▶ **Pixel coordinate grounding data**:
▽
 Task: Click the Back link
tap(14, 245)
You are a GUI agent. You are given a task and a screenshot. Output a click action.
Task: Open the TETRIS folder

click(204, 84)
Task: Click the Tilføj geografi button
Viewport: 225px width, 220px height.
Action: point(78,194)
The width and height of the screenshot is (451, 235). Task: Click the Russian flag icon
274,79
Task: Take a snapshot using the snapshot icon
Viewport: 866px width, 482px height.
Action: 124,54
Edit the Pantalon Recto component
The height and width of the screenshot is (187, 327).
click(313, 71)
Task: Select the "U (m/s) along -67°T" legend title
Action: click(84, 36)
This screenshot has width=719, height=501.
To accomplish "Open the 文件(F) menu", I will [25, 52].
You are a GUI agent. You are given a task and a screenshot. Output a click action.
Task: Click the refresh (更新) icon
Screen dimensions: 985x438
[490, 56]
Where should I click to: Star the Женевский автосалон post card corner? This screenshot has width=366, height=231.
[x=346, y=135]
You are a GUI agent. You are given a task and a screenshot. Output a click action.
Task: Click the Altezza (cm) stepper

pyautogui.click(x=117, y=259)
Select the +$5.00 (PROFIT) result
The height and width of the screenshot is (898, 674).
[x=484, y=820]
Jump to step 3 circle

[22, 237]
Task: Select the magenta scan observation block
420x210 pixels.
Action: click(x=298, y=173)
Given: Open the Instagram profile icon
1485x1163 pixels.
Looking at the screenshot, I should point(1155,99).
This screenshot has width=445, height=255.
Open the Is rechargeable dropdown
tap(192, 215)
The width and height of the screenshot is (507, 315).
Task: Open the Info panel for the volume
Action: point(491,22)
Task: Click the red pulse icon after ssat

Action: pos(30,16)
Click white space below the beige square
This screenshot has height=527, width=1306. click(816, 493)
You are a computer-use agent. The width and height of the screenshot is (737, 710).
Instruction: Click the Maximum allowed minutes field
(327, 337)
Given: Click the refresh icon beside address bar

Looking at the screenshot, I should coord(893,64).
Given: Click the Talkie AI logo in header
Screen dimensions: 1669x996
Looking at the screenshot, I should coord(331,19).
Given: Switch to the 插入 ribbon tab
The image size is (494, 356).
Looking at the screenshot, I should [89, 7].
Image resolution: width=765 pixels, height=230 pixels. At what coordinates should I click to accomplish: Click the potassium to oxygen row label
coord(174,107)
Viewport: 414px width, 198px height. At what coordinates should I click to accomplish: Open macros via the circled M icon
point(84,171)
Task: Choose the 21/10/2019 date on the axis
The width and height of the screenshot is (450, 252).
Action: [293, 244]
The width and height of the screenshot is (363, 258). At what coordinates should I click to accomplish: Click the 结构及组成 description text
△
▶ **INSTRUCTIONS FOR THE TASK**: Set the entries above down again, each one exactly as written.

▶ **REPLY**:
 Task: Click the Back link
tap(14, 245)
You are a GUI agent. You are given a task and a screenshot. Output a click action.
Task: Open the TETRIS folder

click(204, 84)
Task: Click the Tilføj geografi button
Viewport: 225px width, 220px height.
Action: point(78,194)
The width and height of the screenshot is (451, 235). Task: Click the Russian flag icon
274,79
Task: Take a snapshot using the snapshot icon
Viewport: 866px width, 482px height.
Action: 124,54
Edit the Pantalon Recto component
The height and width of the screenshot is (187, 327).
click(313, 71)
Task: Select the "U (m/s) along -67°T" legend title
Action: click(84, 36)
This screenshot has width=719, height=501.
To accomplish "Open the 文件(F) menu", I will [25, 52].
You are a GUI agent. You are given a task and a screenshot. Output a click action.
Task: Click the refresh (更新) icon
Screen dimensions: 985x438
[490, 56]
Where should I click to: Star the Женевский автосалон post card corner? This screenshot has width=366, height=231.
[x=346, y=135]
You are a GUI agent. You are given a task and a screenshot. Output a click action.
Task: Click the Altezza (cm) stepper

pyautogui.click(x=117, y=259)
Select the +$5.00 (PROFIT) result
The height and width of the screenshot is (898, 674).
[x=484, y=820]
Jump to step 3 circle

[22, 237]
Task: Select the magenta scan observation block
420x210 pixels.
Action: click(x=298, y=173)
Given: Open the Instagram profile icon
1485x1163 pixels.
Looking at the screenshot, I should point(1155,99).
This screenshot has width=445, height=255.
Open the Is rechargeable dropdown
tap(192, 215)
The width and height of the screenshot is (507, 315).
Task: Open the Info panel for the volume
Action: point(491,22)
Task: Click the red pulse icon after ssat

Action: pos(30,16)
Click white space below the beige square
This screenshot has height=527, width=1306. click(816, 493)
You are a computer-use agent. The width and height of the screenshot is (737, 710).
Instruction: Click the Maximum allowed minutes field
(327, 337)
Given: Click the refresh icon beside address bar

Looking at the screenshot, I should coord(893,64).
Given: Click the Talkie AI logo in header
Screen dimensions: 1669x996
Looking at the screenshot, I should coord(331,19).
Given: Switch to the 插入 ribbon tab
The image size is (494, 356).
Looking at the screenshot, I should [89, 7].
Image resolution: width=765 pixels, height=230 pixels. At what coordinates should I click to accomplish: Click the potassium to oxygen row label
coord(174,107)
Viewport: 414px width, 198px height. At what coordinates should I click to accomplish: Open macros via the circled M icon
point(84,171)
Task: Choose the 21/10/2019 date on the axis
The width and height of the screenshot is (450, 252).
Action: [293, 244]
The width and height of the screenshot is (363, 258). At what coordinates should I click to accomplish: Click the 结构及组成 description text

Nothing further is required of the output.